In East Africa. Eni's 3.4m t/y Coral South FLNG facility—likely to produce Mozambique's first LNG exports in 2022—is being built at Keppel's Singapore yard.

Meanwhile, London-based New Age is seeking to develop FLNG projects in Cameroon and Congo-Brazzaville. First up is looks likely to be the Etinde project in Cameroon, where the company signed an agreement with the government in June to develop an FLNG project. New Age said it had awarded a contract to develop the project with a consortium led by SBM Offshore, in conjunction with JGC Corporation and Chinese partners. The company has targeted first production for 2022, but has yet to take an FID.

Proven technology

Chinese companies and money play a major role in several of these FLNG developments, either as investors or off takers. Golar has proved successful in tapping Chinese investors for its projects and New Age has been considering leasing arrangements for FLNG facilities that could be built in Chinese shipyards.

Meanwhile, Delfin's chief executive Frederick Jones told Reuters last November that it had agreed a preliminary 15-year sales deal with China Gas Holdings for 3m t/y from 2021 and that it was pursuing Chinese banks to finance the $8bn project.

However, the Fortuna FLNG project in Equatorial Guinea, which had looked likely to be the next project to come onstream, is now on hold, following a failure to agree terms with Chinese backers in 2017.

Operator Ophir had been developing Fortuna with OneLNG, a joint venture between Golar and Schlumberger, but the oilfield services giant pulled out in May this year, when no workable debt financing for the $1.2bn required could be put in place.
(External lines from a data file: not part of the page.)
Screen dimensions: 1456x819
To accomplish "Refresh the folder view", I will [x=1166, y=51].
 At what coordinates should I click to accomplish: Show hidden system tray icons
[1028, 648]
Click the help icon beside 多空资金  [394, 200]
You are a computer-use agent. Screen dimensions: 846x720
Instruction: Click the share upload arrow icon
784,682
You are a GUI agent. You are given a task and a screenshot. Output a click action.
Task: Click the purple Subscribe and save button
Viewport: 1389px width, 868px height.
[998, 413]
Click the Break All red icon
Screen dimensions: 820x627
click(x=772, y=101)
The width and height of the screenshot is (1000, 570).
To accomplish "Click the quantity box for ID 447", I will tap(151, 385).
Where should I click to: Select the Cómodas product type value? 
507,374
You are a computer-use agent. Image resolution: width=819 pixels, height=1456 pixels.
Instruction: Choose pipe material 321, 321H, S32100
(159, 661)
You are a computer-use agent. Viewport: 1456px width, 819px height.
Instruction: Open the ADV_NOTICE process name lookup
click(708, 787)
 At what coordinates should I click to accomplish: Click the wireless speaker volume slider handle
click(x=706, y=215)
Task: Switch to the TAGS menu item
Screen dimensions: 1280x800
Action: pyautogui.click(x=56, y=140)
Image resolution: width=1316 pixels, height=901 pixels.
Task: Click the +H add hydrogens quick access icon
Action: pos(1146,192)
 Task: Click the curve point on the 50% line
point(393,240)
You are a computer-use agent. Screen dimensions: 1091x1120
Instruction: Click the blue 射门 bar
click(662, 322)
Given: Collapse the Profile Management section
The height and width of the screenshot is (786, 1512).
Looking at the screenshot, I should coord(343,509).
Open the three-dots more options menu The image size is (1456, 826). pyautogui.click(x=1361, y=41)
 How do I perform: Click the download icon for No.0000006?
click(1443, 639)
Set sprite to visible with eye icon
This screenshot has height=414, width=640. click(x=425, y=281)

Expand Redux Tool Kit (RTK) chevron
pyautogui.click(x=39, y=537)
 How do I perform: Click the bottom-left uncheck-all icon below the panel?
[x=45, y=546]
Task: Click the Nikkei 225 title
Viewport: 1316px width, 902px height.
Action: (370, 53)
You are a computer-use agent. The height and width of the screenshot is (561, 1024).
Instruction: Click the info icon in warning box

Ophir is now under pressure from the Equatorial Guinea government to come up with a new plan.

"The bottleneck for FLNG is project financing, not the technology, which has been proven," says Westwood's Adeosun.

Golar has already awarded the contract to Singapore's Keppel shipyard to convert the Gandria LNG carrier into the FLNG facility for Fortuna. If Fortune can't be revived, that vessel may now be used on BP's Senegal/Mauritania project instead.